The fire service has always been the ultimate responsibility of a government department, historically assisted by an executive agency called His Majesty's Fire Service Inspectorate or HMFSI, its function was described thus:

To achieve our vision by education and legislation, in an environment that encourages best practice, equality and diversity, health and safety and best value, and through inspection, to advance the development and continuous improvement of fire brigades.

Directly after the May 2001 general election, control of the fire service in England and Wales passed from the Home Office to the Department for Transport, Local Government and Regions (DTLR). This department was then broken up, creating the Office of the Deputy Prime Minister (ODPM) which took central government responsibility.

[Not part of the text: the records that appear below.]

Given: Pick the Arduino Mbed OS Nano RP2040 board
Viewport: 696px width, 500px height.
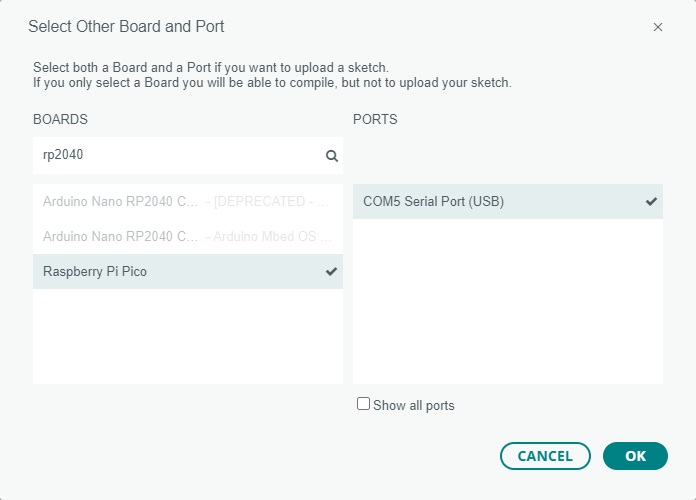Looking at the screenshot, I should tap(187, 236).
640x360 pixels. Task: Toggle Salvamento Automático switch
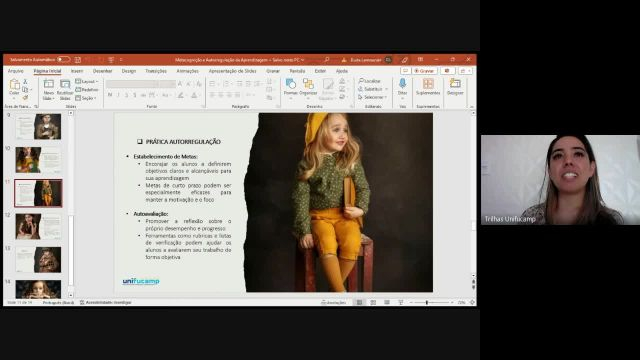63,60
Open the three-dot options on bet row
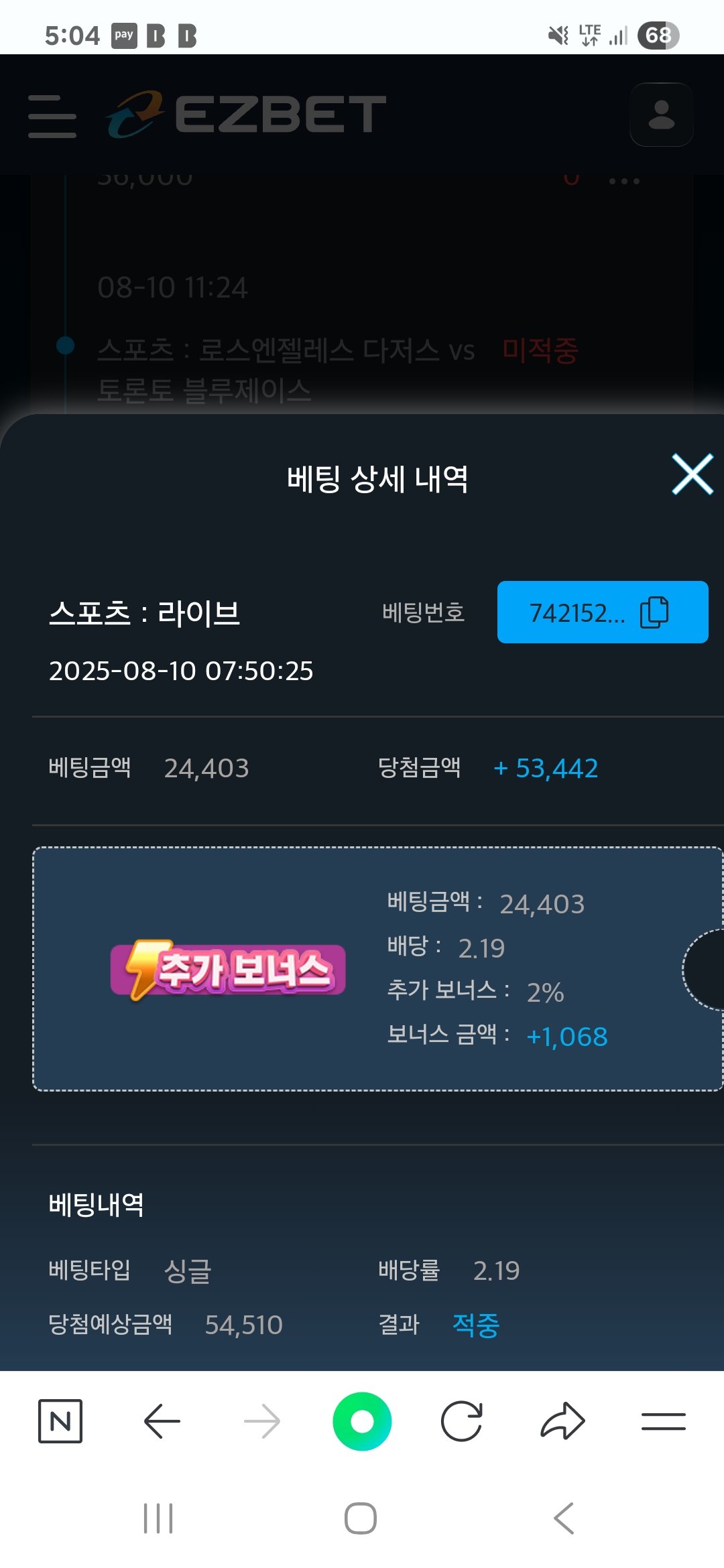The image size is (724, 1568). (624, 181)
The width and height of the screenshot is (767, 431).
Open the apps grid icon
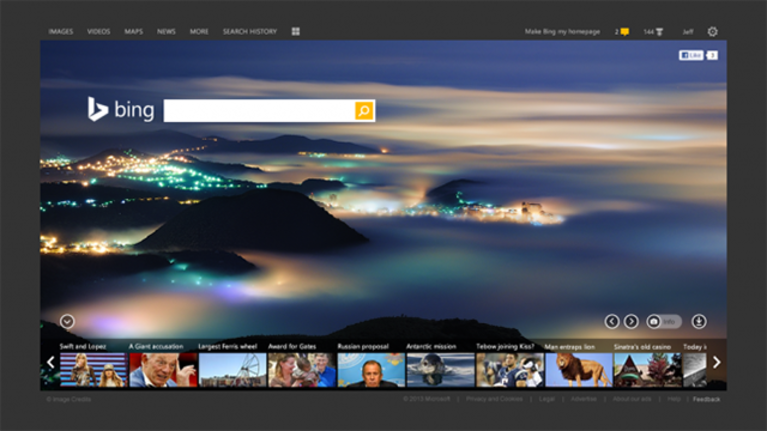pos(295,31)
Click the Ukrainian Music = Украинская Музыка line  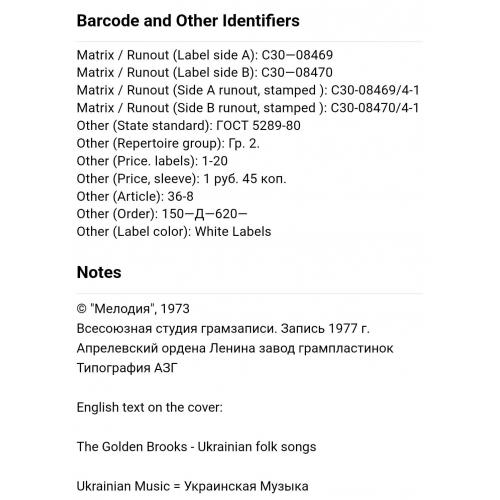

In May 2006, the ODPM was re-structured, creating the Department for Communities and Local Government (CLG), and it became the central government department for fire authorities in England, but would be advised by a new department under the direction of the Chief Fire and Rescue Adviser. The department became the Ministry of Housing, Communities and Local Government (MHCLG) in 2018, and then Department for Levelling Up, Housing and Communities in September 2021.

====Fire service ministers====
The fire service minister is the most senior politician whose brief directly includes fire and rescue issues in England and Wales, other parts of the UK never having had the matter specifically under the control of a UK minister in peacetime. The fire service minister is not part of the prime minister's cabinet. The post is held by a junior minister or Parliamentary Under-Secretary of State who reports to the Secretary of State for Levelling Up, Housing and Communities, who takes ultimate responsibility for fire and rescue, but that is part of a much wider brief.

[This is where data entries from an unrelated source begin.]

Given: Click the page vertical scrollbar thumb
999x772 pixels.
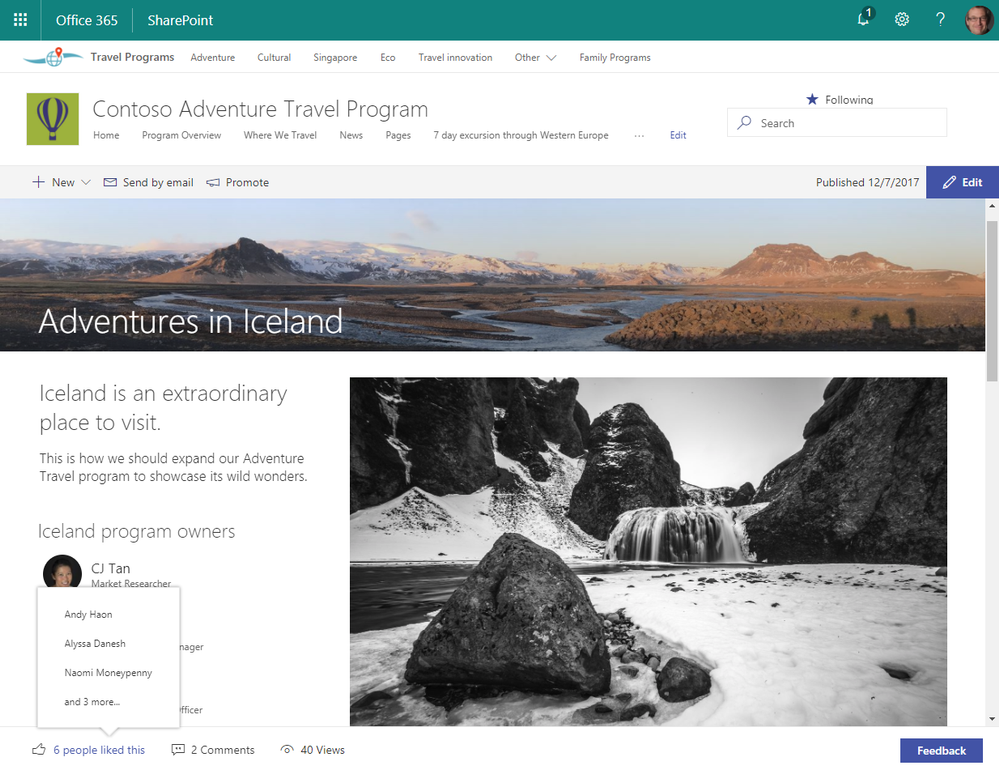Looking at the screenshot, I should click(x=992, y=301).
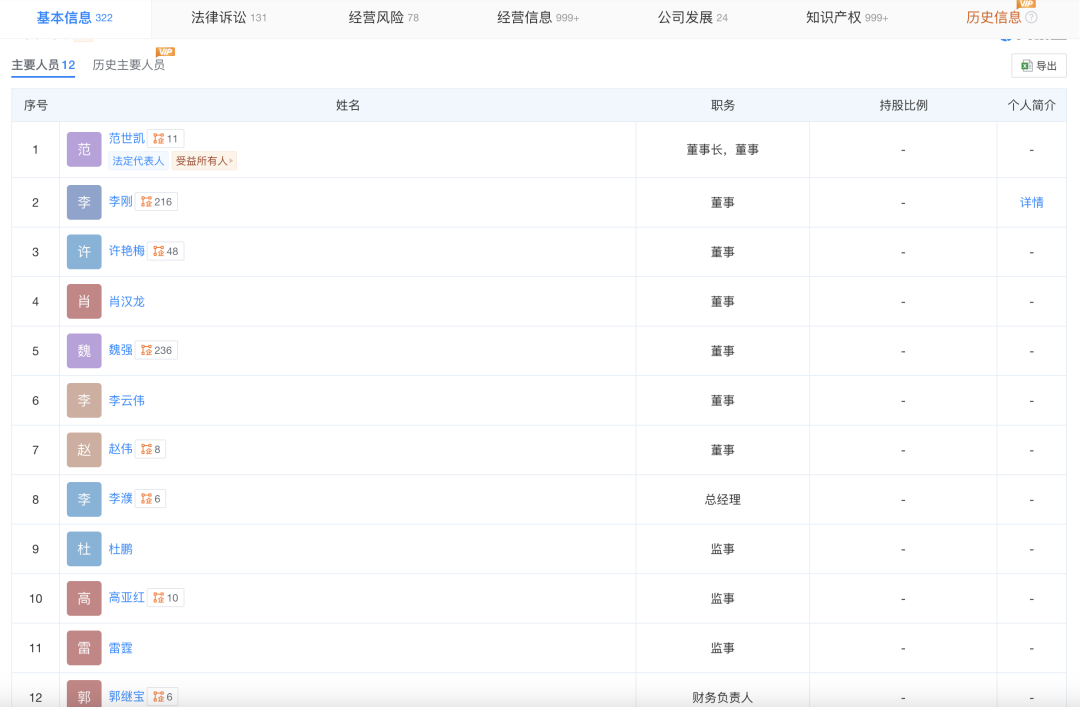Image resolution: width=1080 pixels, height=707 pixels.
Task: Click the 肖 avatar for 肖汉龙
Action: [x=84, y=301]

====Regional government====

Below national level, there are regional and local bodies whose role it is to establish a fire authority, implement the legislation from the tier above, while working alongside the relevant HMFSI and other interested bodies.

- Greater London Authority
- London Fire and Emergency Planning Authority (under direct control of Greater London Authority)
- Metropolitan and county fire and rescue services or brigades - see below

The next level beneath that of local authority, is a brigade which usually comes under the operational command of a high ranking senior officer. Traditionally chief fire officers have risen through the ranks from firefighter, although under modernisation plans brigades can now operate graduate entry, and fast track promotion as is already the case with the armed forces and the police. The London Fire Brigade announced details of its graduate scheme in 2007. Chief Fire Officers (CFO) 'speak' collectively via the Chief Fire Officers Association.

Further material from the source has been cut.